Он перекрестился на передний угол и подошел к Долохову, протягивая черную, небольшую руку.
– Федору Ивановичу! – сказал он, кланяясь.
– Здорово, брат. – Ну вот и он.
– Здравствуй, ваше сиятельство, – сказал он входившему Анатолю и тоже протянул руку.
– Я тебе говорю, Балага, – сказал Анатоль, кладя ему руки на плечи, – любишь ты меня или нет? А? Теперь службу сослужи… На каких приехал? А?
– Как посол приказал, на ваших на зверьях, – сказал Балага.
– Ну, слышишь, Балага! Зарежь всю тройку, а чтобы в три часа приехать. А?
– Как зарежешь, на чем поедем? – сказал Балага, подмигивая.
– Ну, я тебе морду разобью, ты не шути! – вдруг, выкатив глаза, крикнул Анатоль.
– Что ж шутить, – посмеиваясь сказал ямщик. – Разве я для своих господ пожалею? Что мочи скакать будет лошадям, то и ехать будем.
– А! – сказал Анатоль. – Ну садись.
– Что ж, садись! – сказал Долохов.
– Постою, Федор Иванович.
– Садись, врешь, пей, – сказал Анатоль и налил ему большой стакан мадеры. Глаза ямщика засветились на вино. Отказываясь для приличия, он выпил и отерся шелковым красным платком, который лежал у него в шапке.
– Что ж, когда ехать то, ваше сиятельство?
– Да вот… (Анатоль посмотрел на часы) сейчас и ехать. Смотри же, Балага. А? Поспеешь?
– Да как выезд – счастлив ли будет, а то отчего же не поспеть? – сказал Балага. – Доставляли же в Тверь, в семь часов поспевали. Помнишь небось, ваше сиятельство.
– Ты знаешь ли, на Рожество из Твери я раз ехал, – сказал Анатоль с улыбкой воспоминания, обращаясь к Макарину, который во все глаза умиленно смотрел на Курагина. – Ты веришь ли, Макарка, что дух захватывало, как мы летели. Въехали в обоз, через два воза перескочили. А?

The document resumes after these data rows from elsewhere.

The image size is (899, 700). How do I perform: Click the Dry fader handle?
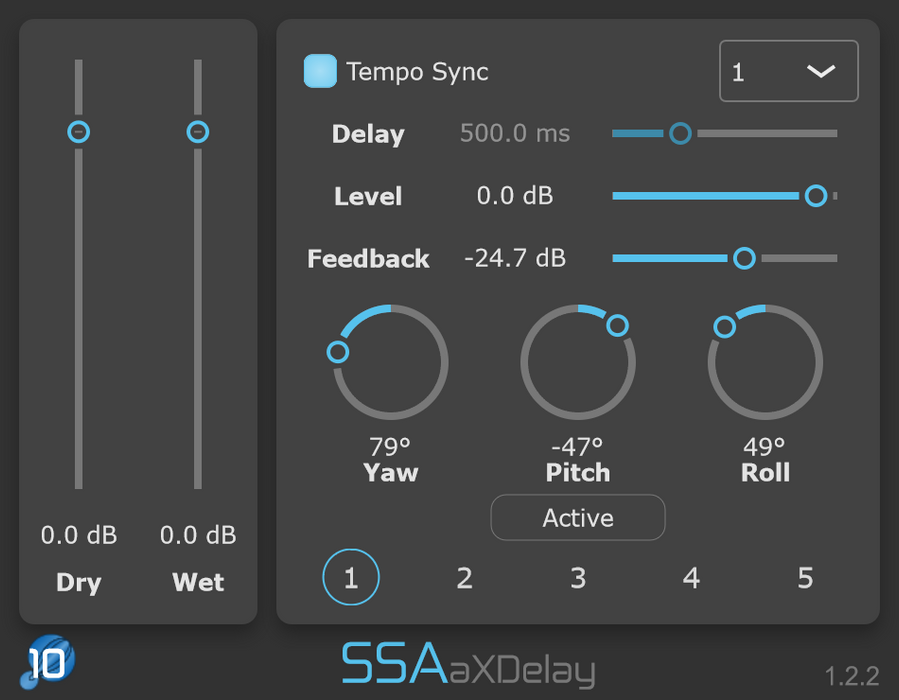78,131

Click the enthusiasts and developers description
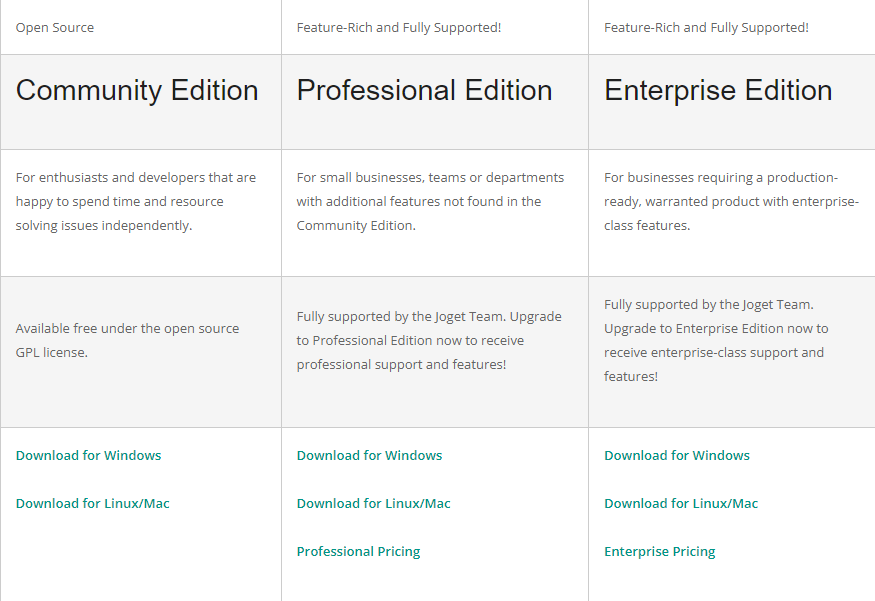pyautogui.click(x=135, y=202)
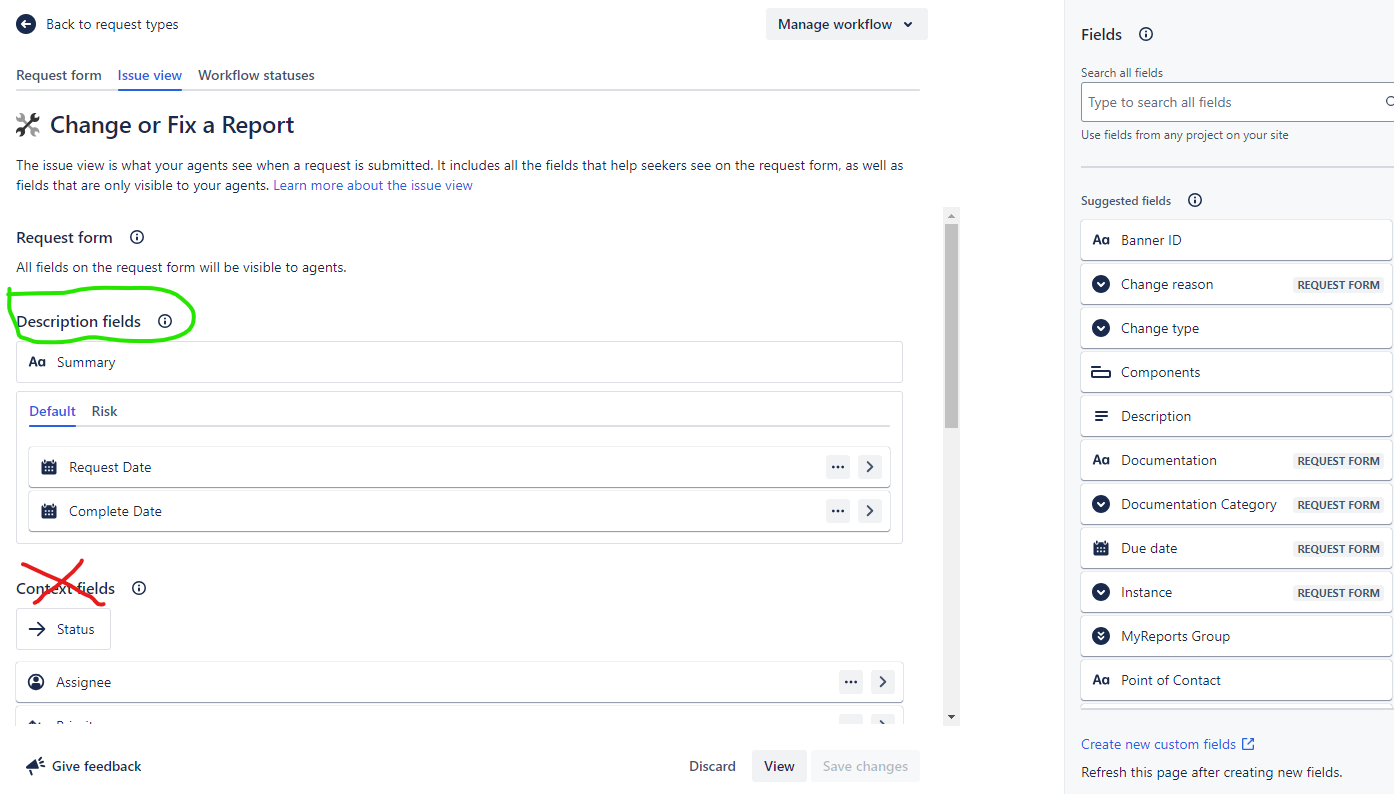Open the Manage workflow dropdown
This screenshot has width=1394, height=794.
click(846, 23)
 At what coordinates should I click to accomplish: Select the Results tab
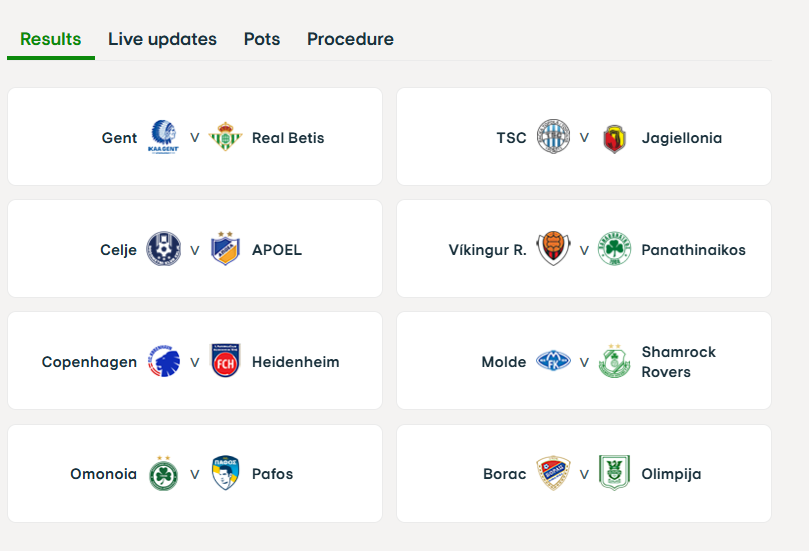pyautogui.click(x=51, y=39)
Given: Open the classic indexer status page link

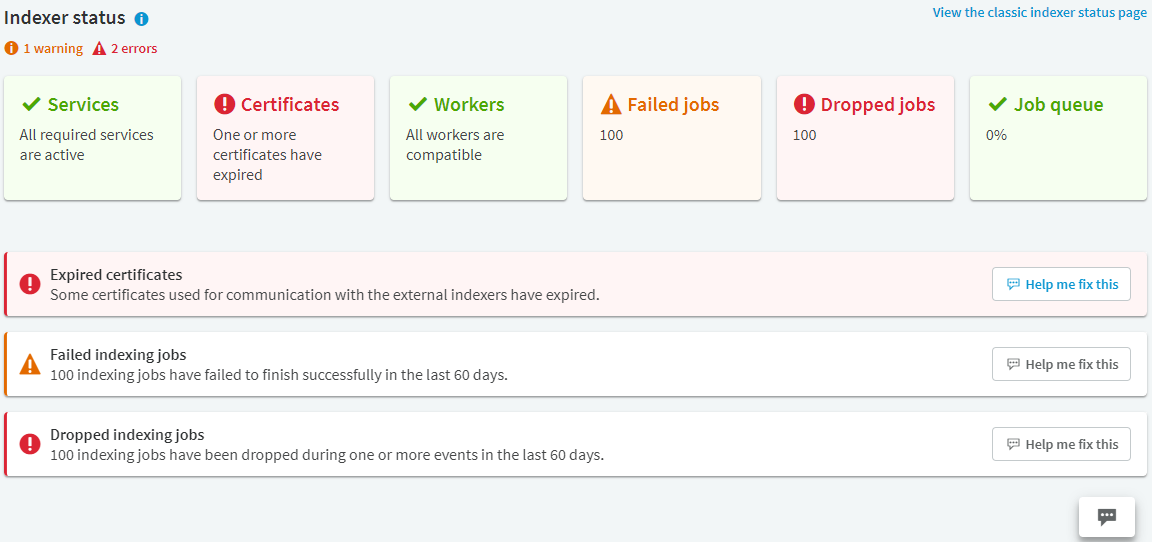Looking at the screenshot, I should tap(1039, 12).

– Уж лошади ж были! – продолжал рассказ Балага. – Я тогда молодых пристяжных к каурому запрег, – обратился он к Долохову, – так веришь ли, Федор Иваныч, 60 верст звери летели; держать нельзя, руки закоченели, мороз был. Бросил вожжи, держи, мол, ваше сиятельство, сам, так в сани и повалился. Так ведь не то что погонять, до места держать нельзя. В три часа донесли черти. Издохла левая только.

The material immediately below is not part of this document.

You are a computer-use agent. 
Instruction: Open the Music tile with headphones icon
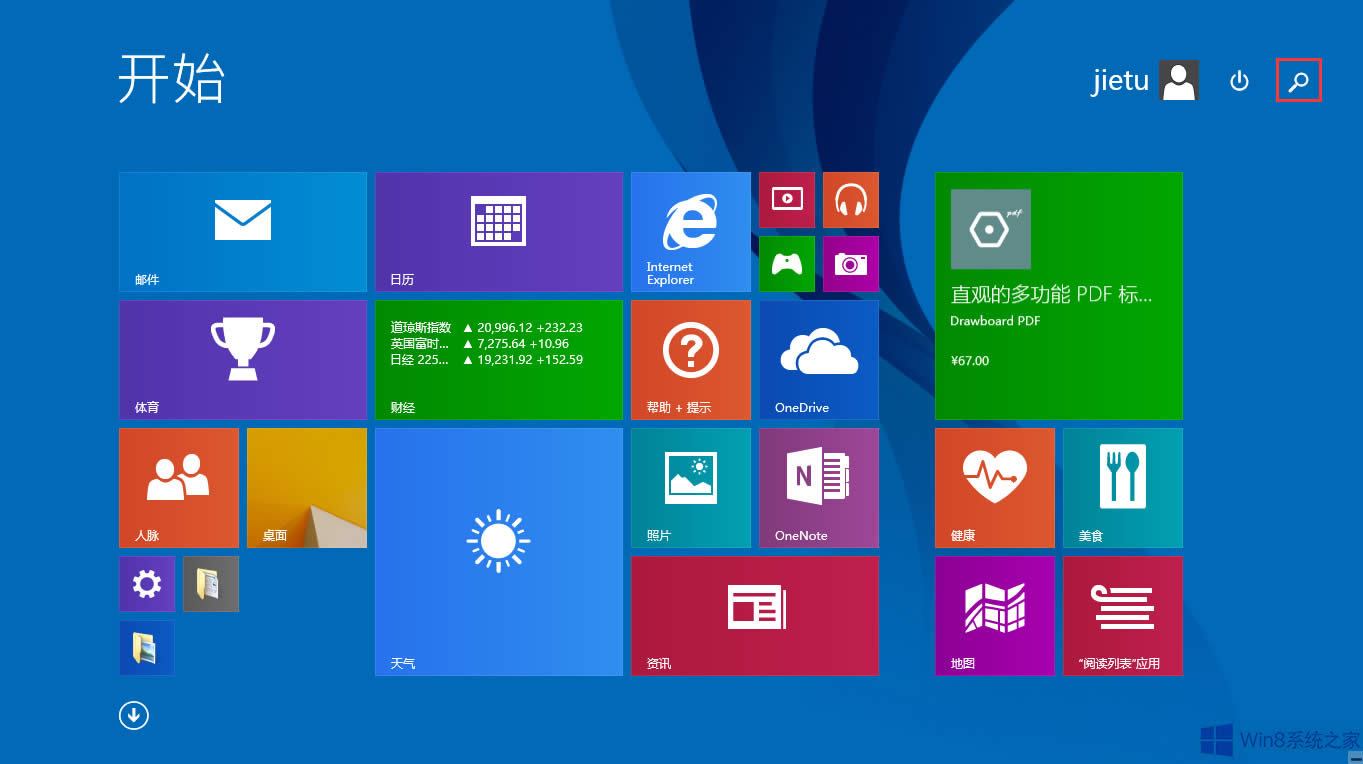[850, 199]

Анатоль вышел из комнаты и через несколько минут вернулся в подпоясанной серебряным ремнем шубке и собольей шапке, молодцовато надетой на бекрень и очень шедшей к его красивому лицу. Поглядевшись в зеркало и в той самой позе, которую он взял перед зеркалом, став перед Долоховым, он взял стакан вина.
– Ну, Федя, прощай, спасибо за всё, прощай, – сказал Анатоль. – Ну, товарищи, друзья… он задумался… – молодости… моей, прощайте, – обратился он к Макарину и другим.

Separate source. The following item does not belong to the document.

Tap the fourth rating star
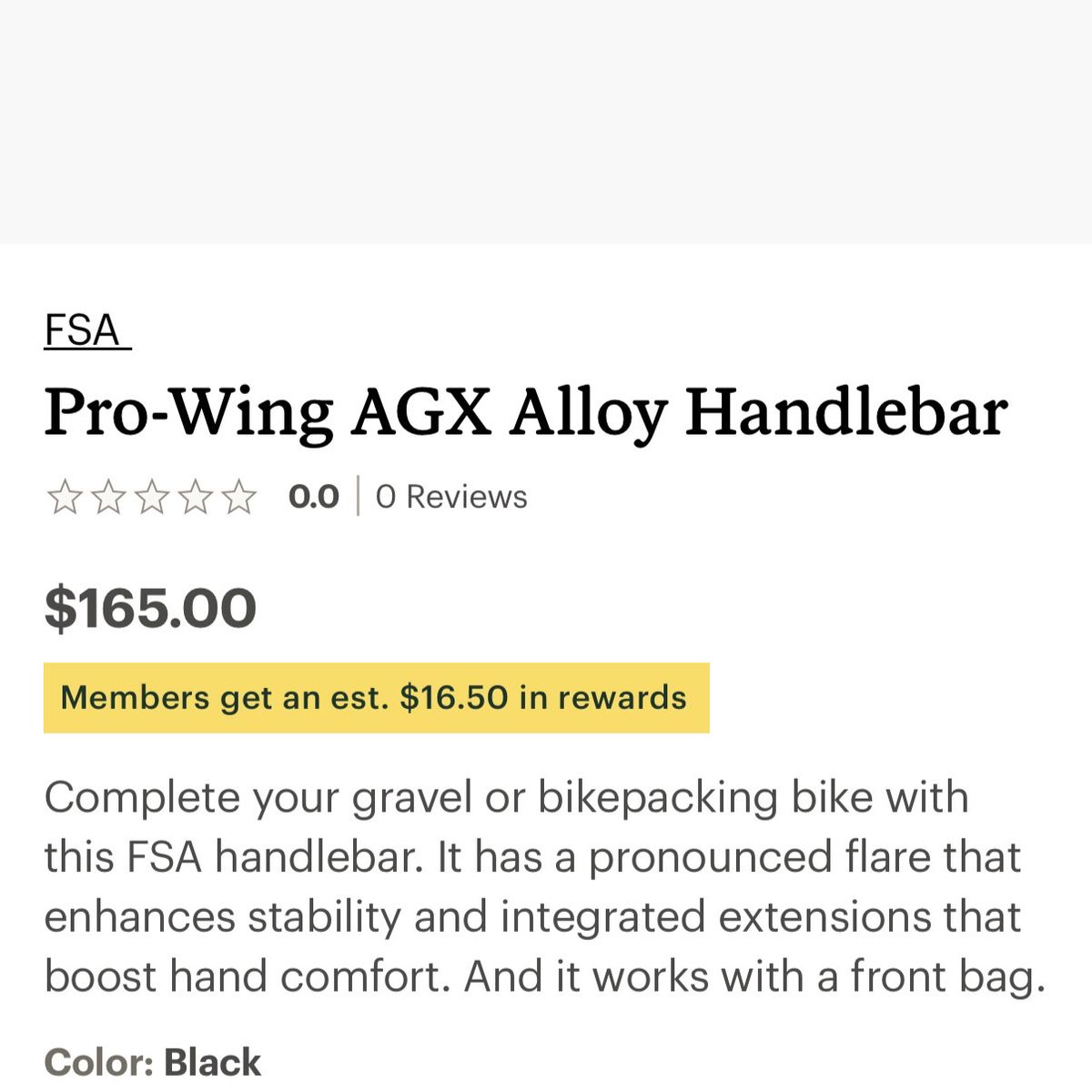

Несмотря на то, что все они ехали с ним, Анатоль видимо хотел сделать что то трогательное и торжественное из этого обращения к товарищам. Он говорил медленным, громким голосом и выставив грудь покачивал одной ногой. – Все возьмите стаканы; и ты, Балага. Ну, товарищи, друзья молодости моей, покутили мы, пожили, покутили. А? Теперь, когда свидимся? за границу уеду. Пожили, прощай, ребята. За здоровье! Ура!.. – сказал он, выпил свой стакан и хлопнул его об землю.